To NUMSA, I am going to engage with your demands in a way that is feasible and plausible and will throw the university in a financial crisis. The demand to insource the outsourced will have serious implication for poor students and school fees.

Q: My concern is that international students doing accounting science  are unable to meet their academic and professional training obligations (such as serving articles in a firm) due to the changing immigration laws and labour legislation prohibiting international students from acquiring work. We find it hard to sign up with accounting firms. If I go back home I have to start afresh again because I would not have completed the requirements to qualify as a chartered accountant with the South African Institute for Chartered Accountants.

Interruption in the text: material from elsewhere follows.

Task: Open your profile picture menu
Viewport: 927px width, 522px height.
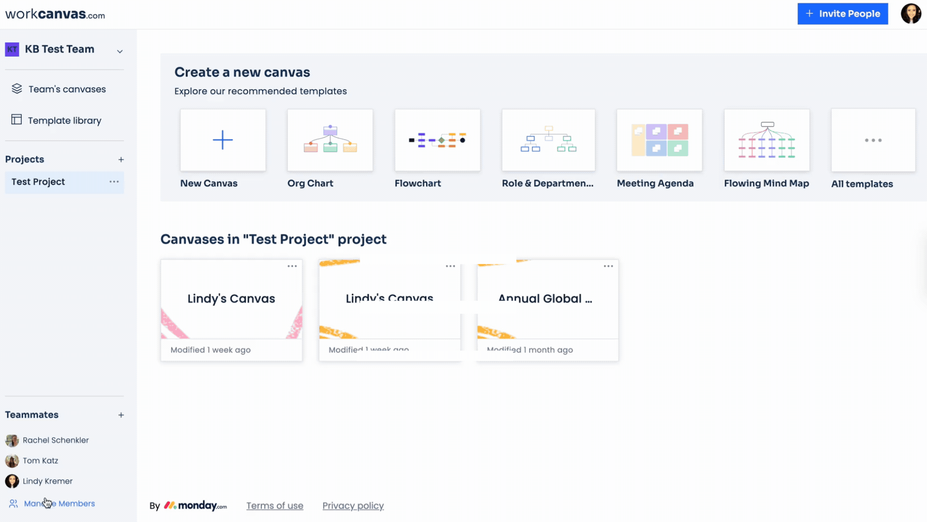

How can the University assist?

Answer: This will be investigated and we would be happy to motivate for change in the legislation.

Q: Wits has poor wi-fi speed and connectivity compare to other universities? 

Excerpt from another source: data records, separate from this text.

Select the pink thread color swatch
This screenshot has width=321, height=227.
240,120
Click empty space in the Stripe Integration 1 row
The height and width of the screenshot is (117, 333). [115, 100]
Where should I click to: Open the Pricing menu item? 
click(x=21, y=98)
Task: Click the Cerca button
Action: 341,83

I have asked for a complete overhaul of our IT system but it is going to cost us a fortune. More on this will be communicated in due time.

Q: Wits should reconsider the study period stated on the admission letter given to international students. As a masters student who has been given a one year study permit, the implication of this is that in less than six-months I will be moving from one post to another trying to prepare for a another permit instead of focusing on my studies?

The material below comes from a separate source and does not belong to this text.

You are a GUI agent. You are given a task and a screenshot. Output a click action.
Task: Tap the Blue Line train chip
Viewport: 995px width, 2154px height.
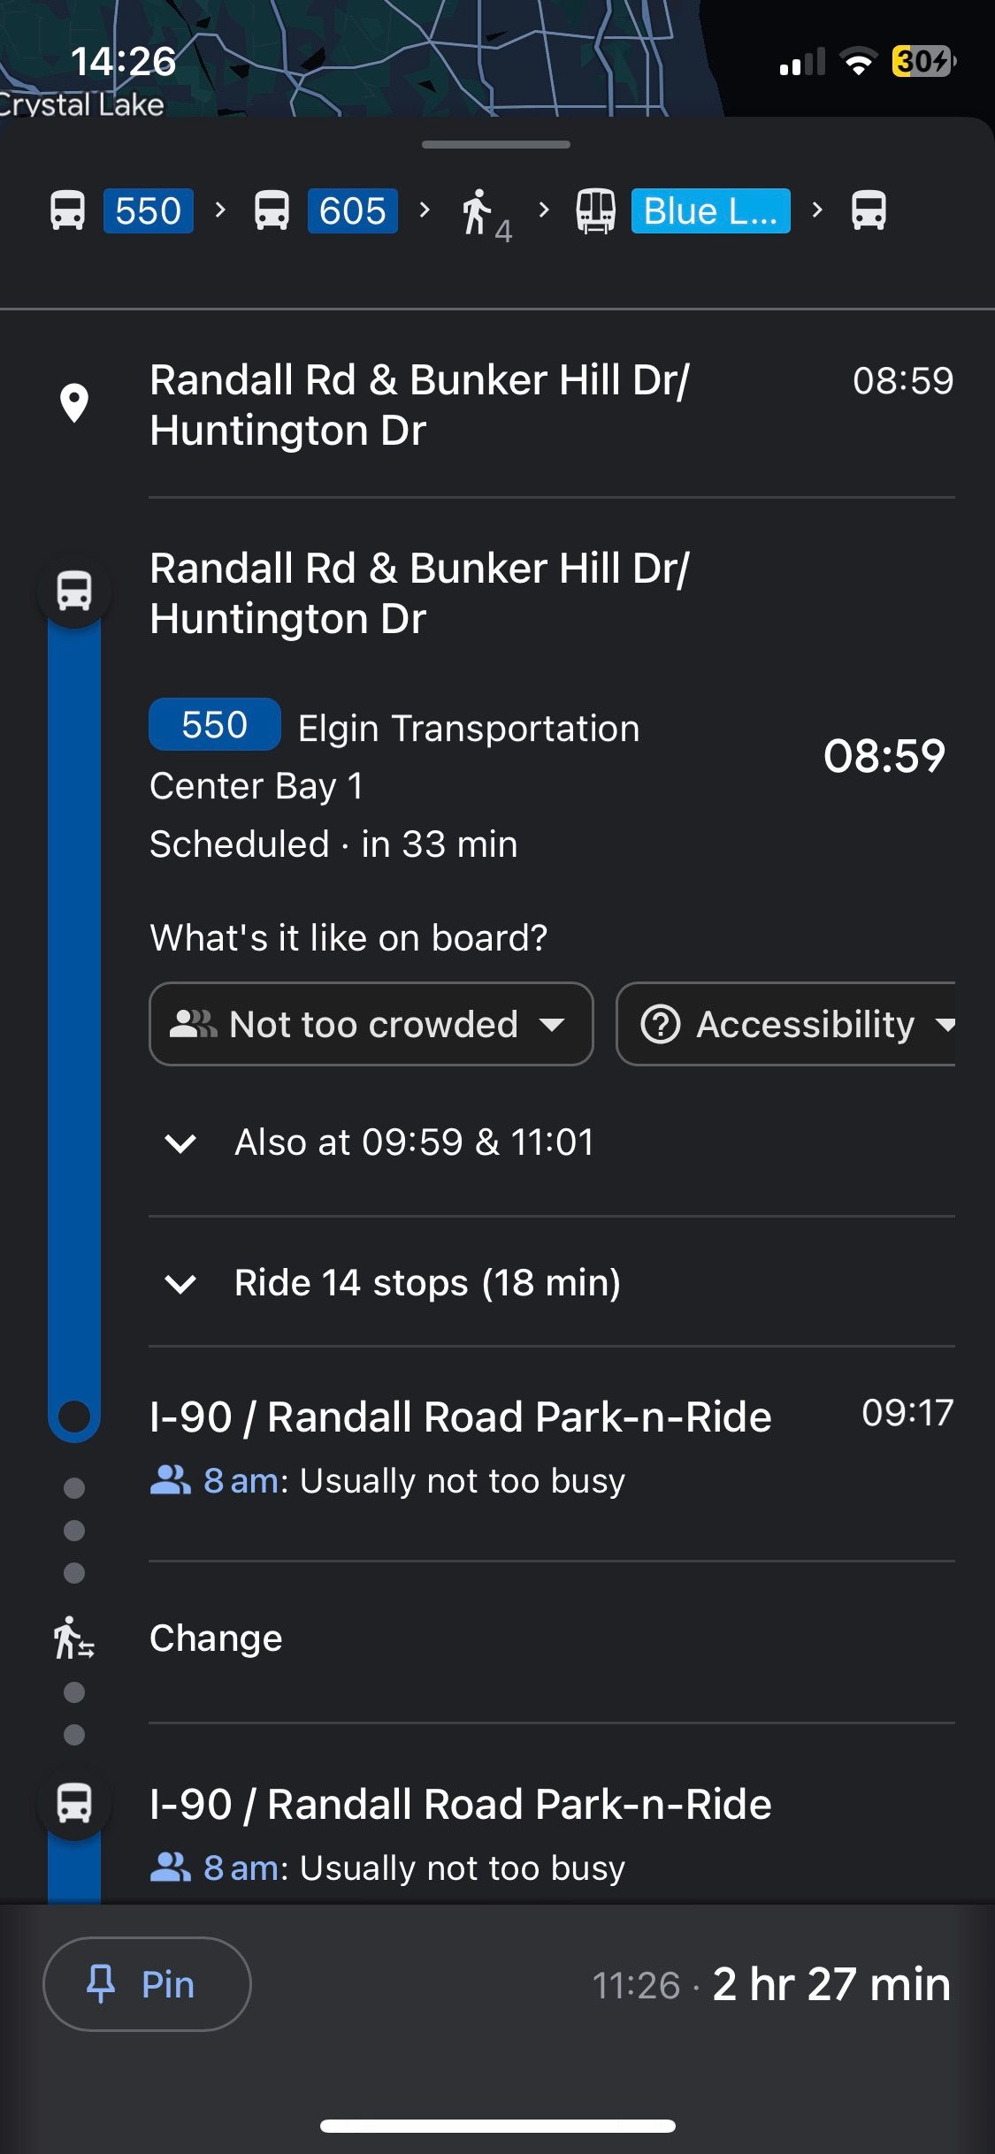pos(709,211)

Answer: The problem with visas is that there are new regulations do not allow for multiple years at a time. However, Higher Education South Africa has written to the minister of Higher Education about the crisis at the Department of Home Affairs because this is negatively affecting universities. Academics are not able to get work permits and it is hindering students.

Q: VC you committed to transformation at Esselen but it’s over a year now we have not seen change?

Answer: Yes there is a problem with the Esselen residence and I have made a public statement on the state of this place. There are two sets of problems at Esselen. There are internal problems that the university can resolve and some problems are external to the residence and the University. The Florence Nightingale building next door to Esselen which has been hijacked by illegal occupants has an overflowing sewerage which is a problem and it is the problem of the municipality.

We have been trying to get the municipality to enforce the laws for over a year and to take responsibility for the areas that are under their control. The municipality has repeatedly broken all the agreements that we have had with them and reneged on its commitment.  Their actions mirror the service delivery crisis in the country.

In October last year students were presented with an option to move into a privately-managed accommodation but this would have resulted in increased costs and resulted in the loss of some of the extra-services provided by the University.  At the end Esselen was still a better option.

Q:  It is indeed disheartening, disappointing and hypocritical that that the VC who so vocally shows for Kenya or Xenophobia does not do the same for Palestinians. We would like to know why that is so? All lives matter and no life is more important than others.

I have publicly condemned the Gaza war and the Israeli estate in my personal capacity. The university has drawn the condemnation of the Israeli ambassador in South Africa for allowing the launch of the Gaza report titled No Safe Place: a report from an independent medical fact-finding mission to Gaza 2014.

However, it is important to remember that the university is a free space for ideas, a free space to have debates and it will be guaranteed to all – even if we do not agree with them. It is a principle that the university upholds. Wits believe in a common humanity and we must believe in this even when it is uncomfortable for us. When I criticise the Israeli state because it violates the rights of Palestinians I also criticise the Saudi Arabians, the Syrian state when they violate the rights of their people. That is the principle of being humanist and it is something all student and student bodies should come to terms with.